Aug 17 2018
A few little cells that are different from the rest can have a big effect. For example, individual cancer cells may be resistant to a specific chemotherapy--causing a relapse in a patient who would otherwise be cured. In the journal Angewandte Chemie, scientists have now introduced a microfluidics-based chip for the manipulation and subsequent nucleic-acid analysis of individual cells. The technique uses local electric fields to highly efficiently "trap" the cells (dielectrophoresis).
Molecular analyses of individual cells are necessary to better understand the role of heterogenous cell populations in the development of diseases and to develop effective therapies for personalized medicine. Identifying individual cells in a mass of other cells is an enormous challenge in diagnostic medicine. The cells must be sorted, held, transferred into another container with an extremely small volume (< 1 μL) and then must undergo molecular analysis. Conventional methods are usually very time consuming and complex, as well as unreliable and inefficient. They can also compromise the viability of the cells, require large sample volumes, have a high risk of contamination, and/or require expensive instruments.
Scientists from the University of Washington (Seattle, USA), Iowa State University (Ames, USA), and Fred Hutchinson Cancer Research Center (Seattle, USA) have used microfluidic technology to overcome these problems. All of the necessary steps occur reliably on a specially developed microchip using minimal amounts of solvent and without requiring the cells to be marked. In contrast to conventional microfluidic chips, this one requires neither complex fabrication technology nor components like valves or agitators.
The Self-Digitization Dielectrophoretic (SD-DEP) chip is about the size of a coin and has two parallel microchannels (50 μm deep x 35 μm wide x 3.2 cm long) connected by numerous tiny little chambers. The openings of the microchannels are only 15 μm wide. A thin electrode is stretched along the length of the channels. The channels and chambers are filled with a buffer, an alternating voltage is applied, and the sample is added to one of the microchannels. The team headed by Robbyn K. Anand and Daniel T. Chiu used leukemia cells in their experiments.
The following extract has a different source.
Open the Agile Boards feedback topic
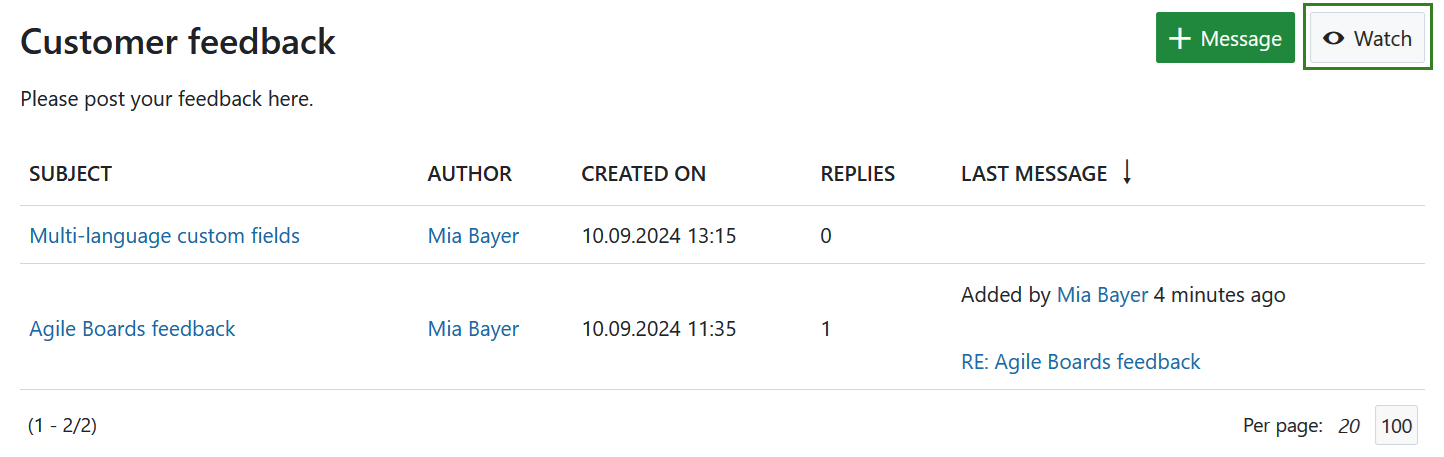The image size is (1444, 457). [132, 328]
Local maxima of the electric field occur at the narrow entrances to the chambers. Cells that enter the chambers are "trapped". Because the dimensions of the entrance are similar to the average size of a cell, only a single cell can be trapped by each chamber entrance. When the alternating current is switched off and the flow rate is increased by injection of the reagents required for subsequent analysis, the cells are washed into the chambers. An oil is then added to seal the chambers. The cells are then dissolved, and the nucleic acids are released and multiplied and can be identified as leukemia cells by a marker gene.
In future studies, the researchers hope to use the chip to determine the distribution of genetic mutations that are related to resistance in leukemia cells and thus may cause relapses.